## What to do
All that is needed is an exact repetition of the lines from the one containing "Select the crosshair tool" through the final line of the material, without pictures.

## Data for analysis
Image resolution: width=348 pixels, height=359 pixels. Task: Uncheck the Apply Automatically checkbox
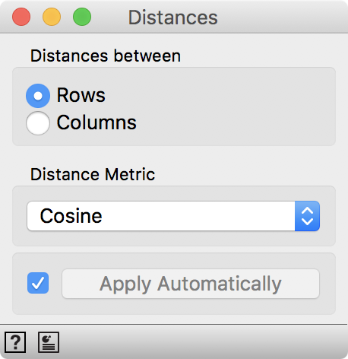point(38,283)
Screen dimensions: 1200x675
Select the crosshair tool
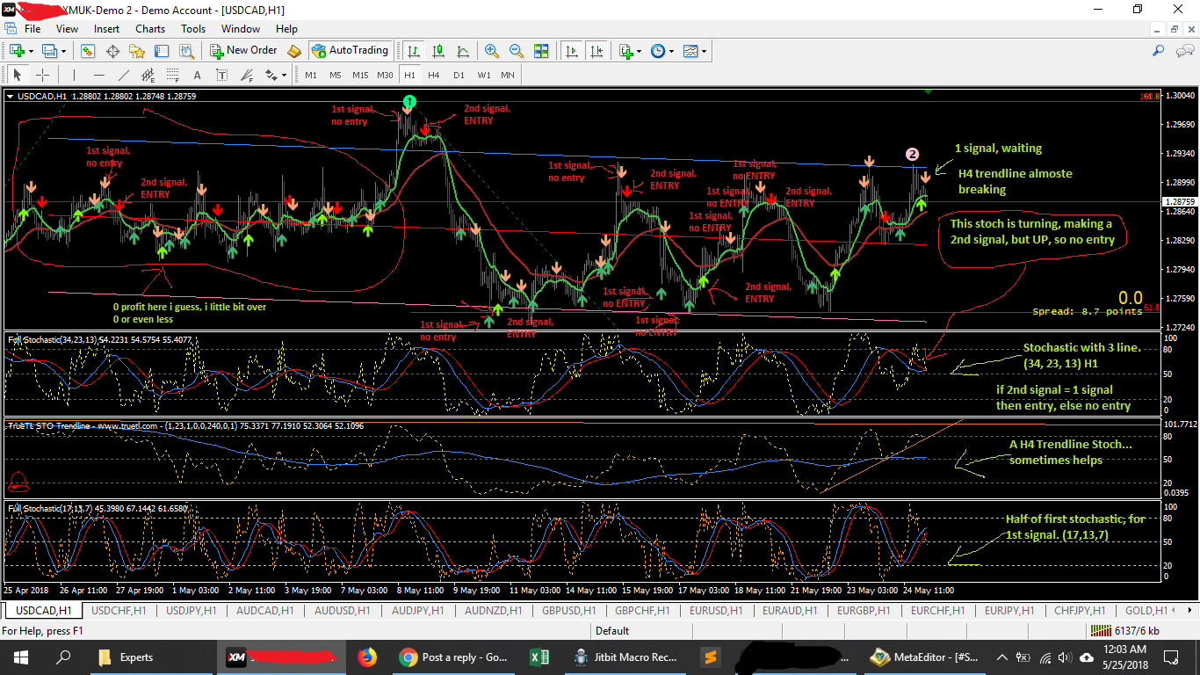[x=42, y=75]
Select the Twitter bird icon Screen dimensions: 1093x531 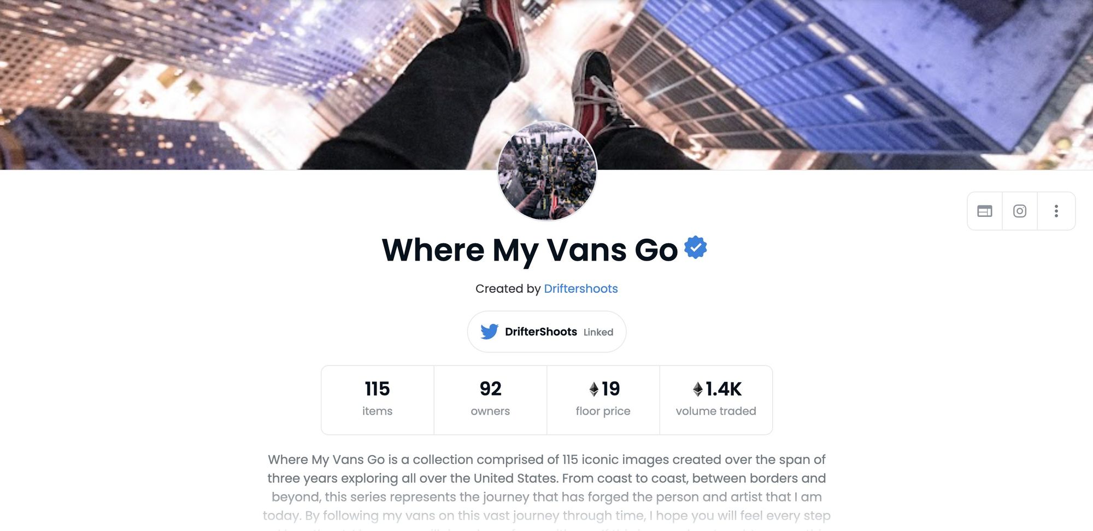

## Result of the exercise
Select the crosshair tool
[x=42, y=75]
Select the Twitter bird icon Screen dimensions: 1093x531 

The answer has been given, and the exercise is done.